*** Entries supplied ***

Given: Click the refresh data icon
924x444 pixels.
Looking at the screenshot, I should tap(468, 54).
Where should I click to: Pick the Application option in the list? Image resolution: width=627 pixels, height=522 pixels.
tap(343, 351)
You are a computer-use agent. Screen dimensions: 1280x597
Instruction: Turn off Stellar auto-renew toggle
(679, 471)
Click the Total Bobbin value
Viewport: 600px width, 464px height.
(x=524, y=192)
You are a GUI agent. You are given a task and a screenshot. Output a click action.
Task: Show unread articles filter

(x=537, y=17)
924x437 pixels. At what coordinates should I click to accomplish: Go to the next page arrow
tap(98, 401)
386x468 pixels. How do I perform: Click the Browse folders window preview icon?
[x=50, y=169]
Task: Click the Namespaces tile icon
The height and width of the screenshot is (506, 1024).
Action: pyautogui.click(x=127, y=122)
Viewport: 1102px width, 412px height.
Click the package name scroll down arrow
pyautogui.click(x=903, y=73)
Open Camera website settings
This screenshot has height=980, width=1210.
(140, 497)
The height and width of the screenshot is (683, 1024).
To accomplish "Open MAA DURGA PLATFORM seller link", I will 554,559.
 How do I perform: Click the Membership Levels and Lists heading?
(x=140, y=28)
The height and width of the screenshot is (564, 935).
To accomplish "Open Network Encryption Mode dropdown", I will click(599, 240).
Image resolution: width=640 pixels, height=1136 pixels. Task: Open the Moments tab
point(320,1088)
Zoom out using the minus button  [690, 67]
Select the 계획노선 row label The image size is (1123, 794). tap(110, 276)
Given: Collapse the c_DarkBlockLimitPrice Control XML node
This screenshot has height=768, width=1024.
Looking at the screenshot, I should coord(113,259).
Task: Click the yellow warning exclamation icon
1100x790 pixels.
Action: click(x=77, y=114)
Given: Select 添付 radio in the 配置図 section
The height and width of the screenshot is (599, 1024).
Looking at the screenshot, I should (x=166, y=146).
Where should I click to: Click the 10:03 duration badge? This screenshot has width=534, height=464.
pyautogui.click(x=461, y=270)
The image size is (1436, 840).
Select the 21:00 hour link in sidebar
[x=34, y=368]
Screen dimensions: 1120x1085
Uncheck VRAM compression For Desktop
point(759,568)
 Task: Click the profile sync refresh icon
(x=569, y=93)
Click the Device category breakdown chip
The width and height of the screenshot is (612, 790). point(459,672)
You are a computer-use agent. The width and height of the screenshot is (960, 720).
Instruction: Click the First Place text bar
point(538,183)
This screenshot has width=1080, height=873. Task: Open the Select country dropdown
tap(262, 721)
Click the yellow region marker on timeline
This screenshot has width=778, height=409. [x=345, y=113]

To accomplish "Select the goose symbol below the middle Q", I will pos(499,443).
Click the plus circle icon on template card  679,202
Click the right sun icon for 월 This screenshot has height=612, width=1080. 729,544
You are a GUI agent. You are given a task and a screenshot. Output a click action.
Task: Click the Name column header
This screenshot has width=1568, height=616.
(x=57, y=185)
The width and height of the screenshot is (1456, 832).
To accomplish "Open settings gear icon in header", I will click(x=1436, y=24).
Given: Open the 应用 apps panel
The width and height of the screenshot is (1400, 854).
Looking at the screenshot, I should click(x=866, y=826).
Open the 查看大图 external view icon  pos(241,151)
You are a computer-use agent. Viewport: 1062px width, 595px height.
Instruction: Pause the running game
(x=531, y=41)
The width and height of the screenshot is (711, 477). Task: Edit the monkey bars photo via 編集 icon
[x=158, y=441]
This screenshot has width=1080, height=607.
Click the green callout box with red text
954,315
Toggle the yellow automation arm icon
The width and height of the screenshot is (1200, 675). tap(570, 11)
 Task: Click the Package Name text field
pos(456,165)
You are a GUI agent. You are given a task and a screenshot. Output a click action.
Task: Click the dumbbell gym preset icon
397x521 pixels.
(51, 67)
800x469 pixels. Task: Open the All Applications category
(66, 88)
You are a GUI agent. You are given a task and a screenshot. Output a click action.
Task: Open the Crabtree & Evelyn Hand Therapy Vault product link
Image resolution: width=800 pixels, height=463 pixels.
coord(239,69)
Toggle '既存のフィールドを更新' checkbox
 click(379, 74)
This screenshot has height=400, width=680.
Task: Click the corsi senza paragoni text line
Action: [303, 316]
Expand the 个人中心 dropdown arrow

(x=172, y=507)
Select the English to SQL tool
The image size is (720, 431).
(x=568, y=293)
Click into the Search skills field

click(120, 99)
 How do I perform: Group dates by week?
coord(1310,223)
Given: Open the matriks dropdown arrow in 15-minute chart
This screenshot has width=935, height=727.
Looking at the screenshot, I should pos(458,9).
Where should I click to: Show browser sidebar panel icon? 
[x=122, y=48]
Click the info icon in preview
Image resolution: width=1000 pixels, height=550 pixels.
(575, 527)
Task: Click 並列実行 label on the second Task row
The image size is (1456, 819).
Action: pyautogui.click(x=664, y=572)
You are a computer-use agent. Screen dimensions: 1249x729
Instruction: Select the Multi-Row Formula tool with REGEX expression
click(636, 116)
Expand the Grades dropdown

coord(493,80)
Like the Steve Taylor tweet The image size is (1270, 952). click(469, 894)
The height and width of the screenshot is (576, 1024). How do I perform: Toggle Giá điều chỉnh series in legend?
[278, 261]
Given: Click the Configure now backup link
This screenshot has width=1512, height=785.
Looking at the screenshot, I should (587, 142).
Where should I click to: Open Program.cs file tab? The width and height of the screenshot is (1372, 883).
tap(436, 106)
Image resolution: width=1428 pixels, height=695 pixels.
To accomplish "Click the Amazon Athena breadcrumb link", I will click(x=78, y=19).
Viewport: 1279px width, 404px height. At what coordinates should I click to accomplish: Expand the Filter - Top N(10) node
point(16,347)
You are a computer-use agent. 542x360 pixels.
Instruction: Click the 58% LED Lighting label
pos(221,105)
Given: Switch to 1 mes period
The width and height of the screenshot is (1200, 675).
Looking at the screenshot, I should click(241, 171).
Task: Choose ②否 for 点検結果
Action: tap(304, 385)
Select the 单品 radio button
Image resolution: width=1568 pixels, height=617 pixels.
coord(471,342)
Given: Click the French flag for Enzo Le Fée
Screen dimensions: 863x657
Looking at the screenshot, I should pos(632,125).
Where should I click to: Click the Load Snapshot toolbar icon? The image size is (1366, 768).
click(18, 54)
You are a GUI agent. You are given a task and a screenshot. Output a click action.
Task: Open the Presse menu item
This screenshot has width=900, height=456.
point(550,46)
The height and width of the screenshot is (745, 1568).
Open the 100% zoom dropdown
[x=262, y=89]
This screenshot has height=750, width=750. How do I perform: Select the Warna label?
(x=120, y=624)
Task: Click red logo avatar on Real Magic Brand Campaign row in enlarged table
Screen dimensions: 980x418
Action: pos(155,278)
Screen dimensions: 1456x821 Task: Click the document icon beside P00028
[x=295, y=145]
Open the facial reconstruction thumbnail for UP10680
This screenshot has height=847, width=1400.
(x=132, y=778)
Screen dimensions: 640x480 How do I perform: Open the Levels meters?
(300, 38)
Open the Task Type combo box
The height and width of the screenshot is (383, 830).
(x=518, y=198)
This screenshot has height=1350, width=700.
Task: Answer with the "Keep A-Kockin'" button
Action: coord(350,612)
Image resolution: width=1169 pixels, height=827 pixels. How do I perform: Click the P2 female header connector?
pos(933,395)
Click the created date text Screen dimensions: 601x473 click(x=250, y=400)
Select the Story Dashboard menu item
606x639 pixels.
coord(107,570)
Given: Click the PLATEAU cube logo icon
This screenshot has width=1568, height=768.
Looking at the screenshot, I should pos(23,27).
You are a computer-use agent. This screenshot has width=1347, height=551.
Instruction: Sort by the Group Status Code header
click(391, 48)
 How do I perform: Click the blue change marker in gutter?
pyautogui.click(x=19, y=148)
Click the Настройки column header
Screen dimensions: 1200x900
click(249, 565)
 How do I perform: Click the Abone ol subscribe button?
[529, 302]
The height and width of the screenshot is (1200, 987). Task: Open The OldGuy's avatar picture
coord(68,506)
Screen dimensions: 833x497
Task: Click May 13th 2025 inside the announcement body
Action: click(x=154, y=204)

*** End of Entries supplied ***

> _Task brief_
Determine how many lines in the records above hold the word "radio", and answer with that number only.

> _Exercise solution_
2